Character Configuration

There are two main configuration files:

A. character_config.yaml

  • Set the AI prompt
  • Configure ASR (Automatic Speech Recognition) context
  • Add reference audio sample (must be 3-10 seconds long)
  • Enter the text spoken in the audio file

B. client/config.js

  • Change the 3D model
  • Adjust mouth audio threshold
  • Place model files in client/models/ directory
  • Update the filename in config
  • Important: Model must be in VRM 1.0 format (export setting in VRoid Studio)

4. Starting the Servers

  1. Edit start_server.bat
  2. Change the following line to match your GPT-SoVITS installation path:
    set SOVITS_PATH=D:\PyProjects\GPT-SoVITS-v3lora-20250228\GPT-SoVITS-v3lora-20250228
    
  3. Run the script:
    • In terminal: start_server.bat
    • Or double-click the file in File Explorer
  4. Do not close any of the terminal windows that open

Option B: Manual Start

If automatic start doesn't work:

  1. Start the Python server:

    cd server
    python server.py
    
  2. Start the animation server (open a second terminal):

    cd client
    npx vite
    
  3. Open your browser and go to: http://localhost:5173

    You should see a 3D model floating on screen.


5. Running the Chat

  1. Run the main chat script:

    python main_chat.py
    
  2. Troubleshooting: If you encounter issues, run the setup check script:

    cd server
    python check_setup.py
    

6. Customization

Facial Expressions

Currently, the model's face defaults to "smug". You can change this or implement your own emotion classification.
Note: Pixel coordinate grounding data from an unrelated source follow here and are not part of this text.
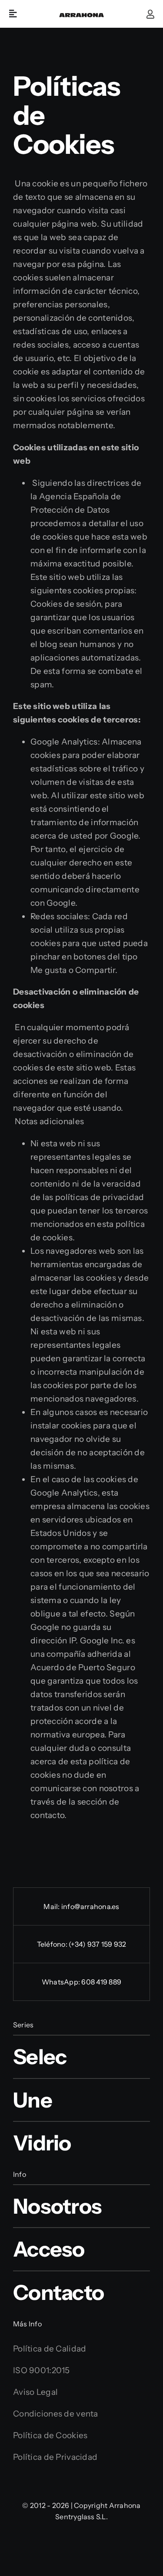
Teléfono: (53, 1944)
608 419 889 (101, 1982)
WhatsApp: (61, 1982)
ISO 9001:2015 (41, 2370)
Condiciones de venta (55, 2414)
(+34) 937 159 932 (97, 1944)
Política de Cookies (50, 2435)
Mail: (52, 1906)
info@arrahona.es (90, 1906)
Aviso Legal (35, 2392)
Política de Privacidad (55, 2457)
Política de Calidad (49, 2349)
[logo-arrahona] (81, 16)
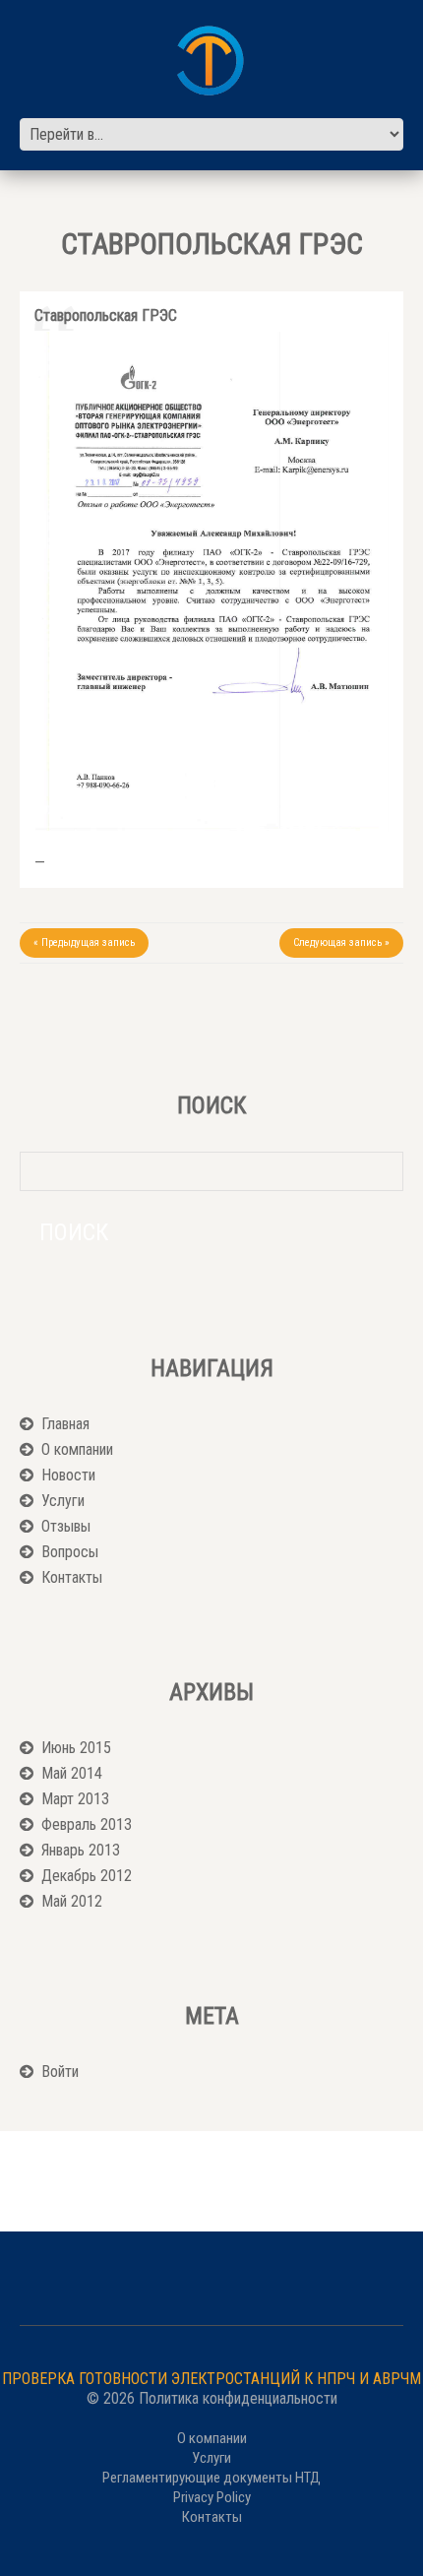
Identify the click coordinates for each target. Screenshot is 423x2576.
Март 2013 (75, 1799)
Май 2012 (71, 1901)
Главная (65, 1423)
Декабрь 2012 (86, 1875)
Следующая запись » (341, 942)
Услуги (63, 1500)
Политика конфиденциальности (238, 2398)
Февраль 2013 (86, 1824)
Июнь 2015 (76, 1747)
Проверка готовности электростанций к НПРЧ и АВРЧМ (211, 2378)
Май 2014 (71, 1773)
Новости (68, 1475)
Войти (60, 2071)
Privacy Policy (212, 2497)
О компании (77, 1449)
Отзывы (66, 1526)
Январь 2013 (80, 1850)
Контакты (71, 1577)
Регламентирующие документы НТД (211, 2477)
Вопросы (69, 1551)
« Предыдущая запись (84, 942)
To change the expression, edit main_chat.py:

for chunk in stream_text_chunks(messages):
    print("[chunk]", chunk)
    
    # Accumulate final text
    full_assistant_text += (chunk + " ")
    
    # Prepare TTS text and emotion
    tts_read_text = clean_llm_output(chunk)
    
    # Option 1: Use emotion detection (plug in your own model)
    # emotion = get_emotion(chunk, None, None)
    # expression = map_emotion_to_expression(emotion)
    
    # Option 2: Set manually (current implementation)
    emotion = "relaxed"   
    expression = "relaxed"

Supported VRM 1.0 expressions:

  • happy
  • angry
  • sad
  • relaxed
  • surprised
  • neutral

Summary

  1. Install prerequisites (Python 3.10, VS Code, Node.js, GPT-SoVITS)
  2. Create virtual environment and install dependencies
  3. Configure API keys in .env
  4. Customize character_config.yaml and client/config.js
  5. Start servers (automatic or manual)
  6. Run main_chat.py
  7. (Optional) Customize facial expressions

For issues, run server/check_setup.py to diagnose problems.